Two weeks ago, Jhonny Langer heard water flowing outside his house. That wasn’t unusual. He kept a small fountain outside, powered by electricity, but the power was out and the fountain was off. Langer turned off the water supply to his house and still heard water flowing.
He peered under the house at 12th Street and Avenue M on Galveston’s East End and found a crumbling iron pipe spewing water onto the underside of the house — after the house’s water supply was turned off.
When he touched the pipe, “it became an absolute gusher,” Langer said in an email to City Manager Brian Maxwell.
City workers came out within an hour and were generous with their time trying to determine the source of the water flowing through what was apparently an abandoned pipe, Langer said.
All to no avail, a city official said.
“We’ve excavated at the city’s expense, trying to help him the best we can,” Maxwell said Thursday. “We’ve dug as deep as our main all around the house and we don’t know where this water is coming from.”
It’s not an unheard-of problem at an old house — Langer’s was built in 1903 — especially in the historic East End, where, after the 1900 Storm, the elevation of the island was raised with infill, covering all manner of pipes and other infrastructure. Over a century, new water lines were hooked up to the city’s mains and, when they could be found, old pipes no longer in use were capped.
And the leak under Langer’s house is an example of much larger problem on the island, where 25 percent of the water the city buys goes missing before it ever reaches a meter, officials have said.
A much larger example came to light in December last year when city workers discovered a leak in a main water line that nobody knew existed had been pouring an average of 3 million gallons of water, worth thousands of dollars, into the storm sewer system each day for years.
A city utility worker showed him the patch in the street in front of his house where a new line was laid in the 1990s, Langer said.
“The problem is that a new line was added, but the old line that was under my house was abandoned,” Langer said. “It was abandoned because they couldn’t find it and somebody said, ‘We’ll let somebody else take care of it in the future.’ Well, the future is now.”
The continuously running water has caused considerable damage to the underside of his house and continues to run, despite a temporary patch placed over a large hole in the crumbling pipe, Langer said.
“I can fill a gallon container in a minute with what’s flowing out,” he said.
The water apparently isn’t running through Langer’s meter, however, he said.
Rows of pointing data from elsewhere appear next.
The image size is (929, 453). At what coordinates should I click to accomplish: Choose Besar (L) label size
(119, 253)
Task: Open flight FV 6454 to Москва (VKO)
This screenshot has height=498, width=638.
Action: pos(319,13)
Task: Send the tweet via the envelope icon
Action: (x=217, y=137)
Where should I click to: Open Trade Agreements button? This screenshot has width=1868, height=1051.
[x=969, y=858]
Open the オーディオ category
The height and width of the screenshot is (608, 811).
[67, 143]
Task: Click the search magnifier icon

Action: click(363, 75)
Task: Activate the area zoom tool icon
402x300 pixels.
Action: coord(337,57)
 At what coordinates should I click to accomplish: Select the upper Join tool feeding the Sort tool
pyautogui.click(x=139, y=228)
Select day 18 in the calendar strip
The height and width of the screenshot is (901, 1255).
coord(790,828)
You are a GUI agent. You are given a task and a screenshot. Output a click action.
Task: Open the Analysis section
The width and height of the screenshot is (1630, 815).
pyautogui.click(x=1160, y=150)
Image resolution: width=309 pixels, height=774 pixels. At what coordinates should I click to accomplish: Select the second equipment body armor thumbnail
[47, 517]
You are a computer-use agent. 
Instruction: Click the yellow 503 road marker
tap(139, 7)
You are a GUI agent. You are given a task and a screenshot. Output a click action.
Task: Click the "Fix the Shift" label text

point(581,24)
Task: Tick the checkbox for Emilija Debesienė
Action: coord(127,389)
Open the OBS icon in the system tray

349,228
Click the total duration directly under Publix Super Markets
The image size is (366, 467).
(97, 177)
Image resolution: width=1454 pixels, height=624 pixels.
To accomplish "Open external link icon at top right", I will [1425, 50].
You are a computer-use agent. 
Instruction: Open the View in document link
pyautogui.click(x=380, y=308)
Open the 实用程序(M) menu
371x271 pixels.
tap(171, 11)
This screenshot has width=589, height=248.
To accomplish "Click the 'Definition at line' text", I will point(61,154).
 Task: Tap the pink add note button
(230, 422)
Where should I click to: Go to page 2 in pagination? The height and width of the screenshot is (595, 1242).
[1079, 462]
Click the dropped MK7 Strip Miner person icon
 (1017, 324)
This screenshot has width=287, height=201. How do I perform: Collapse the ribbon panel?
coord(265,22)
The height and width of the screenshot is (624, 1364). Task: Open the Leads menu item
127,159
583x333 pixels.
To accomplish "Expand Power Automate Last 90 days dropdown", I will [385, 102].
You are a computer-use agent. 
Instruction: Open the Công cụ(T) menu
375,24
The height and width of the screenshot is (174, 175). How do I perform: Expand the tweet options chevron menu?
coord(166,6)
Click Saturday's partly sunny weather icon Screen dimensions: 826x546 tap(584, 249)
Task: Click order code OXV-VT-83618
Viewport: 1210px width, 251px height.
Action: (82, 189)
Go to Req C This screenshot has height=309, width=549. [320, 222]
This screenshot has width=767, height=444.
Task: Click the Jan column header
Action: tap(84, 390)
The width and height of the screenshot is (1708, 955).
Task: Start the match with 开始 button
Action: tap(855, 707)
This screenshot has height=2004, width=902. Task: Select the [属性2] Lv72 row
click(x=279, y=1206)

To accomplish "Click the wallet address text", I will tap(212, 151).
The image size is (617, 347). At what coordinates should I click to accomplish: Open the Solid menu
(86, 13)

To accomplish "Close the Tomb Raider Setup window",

Langer’s councilman, Craig Brown, said Langer contacted him when he discovered the problem and Brown told him the leak, on private property, needed to be taken care of by a privately hired plumber.
“When he said why it couldn’t be done, the city manager agreed to go out and have the city try to locate where the pipe may be connecting to the main water line,” Brown said.
Brown, Langer and Maxwell all agreed that emergency crews were sent out, vast numbers of holes were dug over several days and, ultimately, no progress was made.
“Throughout all this, the city continued to mention to Mr. Langer that all he needed to do is contact a plumber,” Brown said.
The city wants to see the water stop flowing, many thousands of gallons over 15 days, but getting it stopped is the responsibility of the homeowner, not the city, Brown said.
Langer said in his initial message to Maxwell that he’d contacted four plumbers who “would do nothing because the pipe was too old and rotted.”
His insurance company won’t pay to have the water stopped and will compensate only for damages incurred by the leak, he said.
On Thursday, he said he has found a plumber who will attempt to cap the pipe once a part comes in.
But he contended that finding the source of the water flow should be the city’s responsibility and that stopping the flow should be the focus of everyone involved.
Maxwell said the city has done its part to the tune of “tens of thousands of dollars in public funds” to locate the source of the water, but stopping the flow is Langer’s responsibility.
“The bottom line is that he has to get a plumber out there to cap off that pipe,” Maxwell said. “It’s no different than your faucet leaking in your kitchen or your toilet leaking.”
Langer said the damage to his house is substantial and he will file a claim with the city and his insurance company if the water flow is not cut off quickly.
Maxwell said that’s not likely.
“The only other thing we could do to locate the source is begin shutting off main valves around his neighborhood, but that would put hundreds of homes out of service.”